→ **Work to be completed**
Copy the data below line for line, without changing anything.

→ **Raw records**
* begin *
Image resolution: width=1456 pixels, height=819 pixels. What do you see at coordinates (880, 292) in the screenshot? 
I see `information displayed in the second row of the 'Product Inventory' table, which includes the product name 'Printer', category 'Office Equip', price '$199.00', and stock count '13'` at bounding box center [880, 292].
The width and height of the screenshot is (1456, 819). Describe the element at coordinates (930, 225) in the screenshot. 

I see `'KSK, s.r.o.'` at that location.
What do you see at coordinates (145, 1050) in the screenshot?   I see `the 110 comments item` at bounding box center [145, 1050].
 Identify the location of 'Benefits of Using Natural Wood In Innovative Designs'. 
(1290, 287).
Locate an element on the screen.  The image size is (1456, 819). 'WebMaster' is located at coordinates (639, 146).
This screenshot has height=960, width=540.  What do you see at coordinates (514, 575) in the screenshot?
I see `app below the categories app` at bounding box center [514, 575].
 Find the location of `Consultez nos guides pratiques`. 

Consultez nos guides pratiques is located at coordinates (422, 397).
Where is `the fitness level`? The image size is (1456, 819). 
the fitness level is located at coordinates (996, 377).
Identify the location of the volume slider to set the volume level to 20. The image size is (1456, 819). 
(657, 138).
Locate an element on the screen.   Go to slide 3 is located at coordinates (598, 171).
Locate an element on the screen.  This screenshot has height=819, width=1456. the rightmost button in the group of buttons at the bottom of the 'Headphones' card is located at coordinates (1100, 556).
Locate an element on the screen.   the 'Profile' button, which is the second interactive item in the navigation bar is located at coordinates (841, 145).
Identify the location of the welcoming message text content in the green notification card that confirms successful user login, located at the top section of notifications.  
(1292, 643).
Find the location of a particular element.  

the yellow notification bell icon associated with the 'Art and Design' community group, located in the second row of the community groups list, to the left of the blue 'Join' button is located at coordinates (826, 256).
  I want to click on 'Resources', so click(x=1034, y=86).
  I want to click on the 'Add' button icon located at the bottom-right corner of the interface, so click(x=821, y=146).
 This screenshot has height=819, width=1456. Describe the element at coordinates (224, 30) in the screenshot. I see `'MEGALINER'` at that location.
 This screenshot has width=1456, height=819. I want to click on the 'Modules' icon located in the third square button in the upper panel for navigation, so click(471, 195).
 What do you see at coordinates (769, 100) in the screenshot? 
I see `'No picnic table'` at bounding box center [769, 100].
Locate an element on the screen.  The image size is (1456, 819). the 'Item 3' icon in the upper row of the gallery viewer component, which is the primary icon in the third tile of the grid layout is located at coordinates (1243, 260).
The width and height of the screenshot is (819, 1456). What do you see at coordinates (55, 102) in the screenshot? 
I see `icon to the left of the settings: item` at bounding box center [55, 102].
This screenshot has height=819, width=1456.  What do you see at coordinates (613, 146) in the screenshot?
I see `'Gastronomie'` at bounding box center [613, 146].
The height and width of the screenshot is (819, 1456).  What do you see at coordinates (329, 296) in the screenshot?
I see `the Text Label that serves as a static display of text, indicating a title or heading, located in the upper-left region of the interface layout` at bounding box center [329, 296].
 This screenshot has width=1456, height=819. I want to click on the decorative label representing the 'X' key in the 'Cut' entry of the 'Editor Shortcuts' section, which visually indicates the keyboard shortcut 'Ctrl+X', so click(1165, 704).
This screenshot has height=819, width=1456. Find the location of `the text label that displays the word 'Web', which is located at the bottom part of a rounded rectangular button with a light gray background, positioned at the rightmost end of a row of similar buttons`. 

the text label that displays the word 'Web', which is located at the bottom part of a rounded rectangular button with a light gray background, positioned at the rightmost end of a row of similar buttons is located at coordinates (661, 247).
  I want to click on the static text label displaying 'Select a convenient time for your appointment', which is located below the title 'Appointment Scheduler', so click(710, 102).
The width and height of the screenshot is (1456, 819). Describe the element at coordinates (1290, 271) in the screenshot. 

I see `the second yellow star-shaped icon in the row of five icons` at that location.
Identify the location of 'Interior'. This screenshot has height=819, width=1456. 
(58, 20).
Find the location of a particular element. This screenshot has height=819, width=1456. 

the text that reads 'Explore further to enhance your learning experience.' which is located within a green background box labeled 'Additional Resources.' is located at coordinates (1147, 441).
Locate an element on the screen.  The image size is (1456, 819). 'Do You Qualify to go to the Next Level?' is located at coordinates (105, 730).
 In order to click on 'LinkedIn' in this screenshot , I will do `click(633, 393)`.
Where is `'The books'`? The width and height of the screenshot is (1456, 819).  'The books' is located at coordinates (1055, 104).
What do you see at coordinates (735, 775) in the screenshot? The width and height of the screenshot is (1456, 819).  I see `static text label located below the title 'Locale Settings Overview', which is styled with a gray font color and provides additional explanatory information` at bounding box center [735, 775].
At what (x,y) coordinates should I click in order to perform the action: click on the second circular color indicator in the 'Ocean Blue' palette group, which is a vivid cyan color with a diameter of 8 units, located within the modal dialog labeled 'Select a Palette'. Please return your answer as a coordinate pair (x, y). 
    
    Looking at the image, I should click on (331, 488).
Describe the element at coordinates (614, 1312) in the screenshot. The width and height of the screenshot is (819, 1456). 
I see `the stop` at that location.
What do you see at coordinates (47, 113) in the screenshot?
* end *
→ **Result of the exercise**
Image resolution: width=1456 pixels, height=819 pixels. What do you see at coordinates (880, 292) in the screenshot? 
I see `information displayed in the second row of the 'Product Inventory' table, which includes the product name 'Printer', category 'Office Equip', price '$199.00', and stock count '13'` at bounding box center [880, 292].
The width and height of the screenshot is (1456, 819). Describe the element at coordinates (930, 225) in the screenshot. 

I see `'KSK, s.r.o.'` at that location.
What do you see at coordinates (145, 1050) in the screenshot?   I see `the 110 comments item` at bounding box center [145, 1050].
 Identify the location of 'Benefits of Using Natural Wood In Innovative Designs'. 
(1290, 287).
Locate an element on the screen.  The image size is (1456, 819). 'WebMaster' is located at coordinates (639, 146).
This screenshot has height=960, width=540.  What do you see at coordinates (514, 575) in the screenshot?
I see `app below the categories app` at bounding box center [514, 575].
 Find the location of `Consultez nos guides pratiques`. 

Consultez nos guides pratiques is located at coordinates (422, 397).
Where is `the fitness level`? The image size is (1456, 819). 
the fitness level is located at coordinates (996, 377).
Identify the location of the volume slider to set the volume level to 20. The image size is (1456, 819). 
(657, 138).
Locate an element on the screen.   Go to slide 3 is located at coordinates (598, 171).
Locate an element on the screen.  This screenshot has height=819, width=1456. the rightmost button in the group of buttons at the bottom of the 'Headphones' card is located at coordinates (1100, 556).
Locate an element on the screen.   the 'Profile' button, which is the second interactive item in the navigation bar is located at coordinates (841, 145).
Identify the location of the welcoming message text content in the green notification card that confirms successful user login, located at the top section of notifications.  
(1292, 643).
Find the location of a particular element.  

the yellow notification bell icon associated with the 'Art and Design' community group, located in the second row of the community groups list, to the left of the blue 'Join' button is located at coordinates (826, 256).
  I want to click on 'Resources', so click(x=1034, y=86).
  I want to click on the 'Add' button icon located at the bottom-right corner of the interface, so click(x=821, y=146).
 This screenshot has height=819, width=1456. Describe the element at coordinates (224, 30) in the screenshot. I see `'MEGALINER'` at that location.
 This screenshot has width=1456, height=819. I want to click on the 'Modules' icon located in the third square button in the upper panel for navigation, so click(471, 195).
 What do you see at coordinates (769, 100) in the screenshot? 
I see `'No picnic table'` at bounding box center [769, 100].
Locate an element on the screen.  The image size is (1456, 819). the 'Item 3' icon in the upper row of the gallery viewer component, which is the primary icon in the third tile of the grid layout is located at coordinates (1243, 260).
The width and height of the screenshot is (819, 1456). What do you see at coordinates (55, 102) in the screenshot? 
I see `icon to the left of the settings: item` at bounding box center [55, 102].
This screenshot has height=819, width=1456.  What do you see at coordinates (613, 146) in the screenshot?
I see `'Gastronomie'` at bounding box center [613, 146].
The height and width of the screenshot is (819, 1456).  What do you see at coordinates (329, 296) in the screenshot?
I see `the Text Label that serves as a static display of text, indicating a title or heading, located in the upper-left region of the interface layout` at bounding box center [329, 296].
 This screenshot has width=1456, height=819. I want to click on the decorative label representing the 'X' key in the 'Cut' entry of the 'Editor Shortcuts' section, which visually indicates the keyboard shortcut 'Ctrl+X', so click(1165, 704).
This screenshot has height=819, width=1456. Find the location of `the text label that displays the word 'Web', which is located at the bottom part of a rounded rectangular button with a light gray background, positioned at the rightmost end of a row of similar buttons`. 

the text label that displays the word 'Web', which is located at the bottom part of a rounded rectangular button with a light gray background, positioned at the rightmost end of a row of similar buttons is located at coordinates (661, 247).
  I want to click on the static text label displaying 'Select a convenient time for your appointment', which is located below the title 'Appointment Scheduler', so click(710, 102).
The width and height of the screenshot is (1456, 819). Describe the element at coordinates (1290, 271) in the screenshot. 

I see `the second yellow star-shaped icon in the row of five icons` at that location.
Identify the location of 'Interior'. This screenshot has height=819, width=1456. 
(58, 20).
Find the location of a particular element. This screenshot has height=819, width=1456. 

the text that reads 'Explore further to enhance your learning experience.' which is located within a green background box labeled 'Additional Resources.' is located at coordinates (1147, 441).
Locate an element on the screen.  The image size is (1456, 819). 'Do You Qualify to go to the Next Level?' is located at coordinates (105, 730).
 In order to click on 'LinkedIn' in this screenshot , I will do `click(633, 393)`.
Where is `'The books'`? The width and height of the screenshot is (1456, 819).  'The books' is located at coordinates (1055, 104).
What do you see at coordinates (735, 775) in the screenshot? The width and height of the screenshot is (1456, 819).  I see `static text label located below the title 'Locale Settings Overview', which is styled with a gray font color and provides additional explanatory information` at bounding box center [735, 775].
At what (x,y) coordinates should I click in order to perform the action: click on the second circular color indicator in the 'Ocean Blue' palette group, which is a vivid cyan color with a diameter of 8 units, located within the modal dialog labeled 'Select a Palette'. Please return your answer as a coordinate pair (x, y). 
    
    Looking at the image, I should click on (331, 488).
Describe the element at coordinates (614, 1312) in the screenshot. The width and height of the screenshot is (819, 1456). 
I see `the stop` at that location.
What do you see at coordinates (47, 113) in the screenshot?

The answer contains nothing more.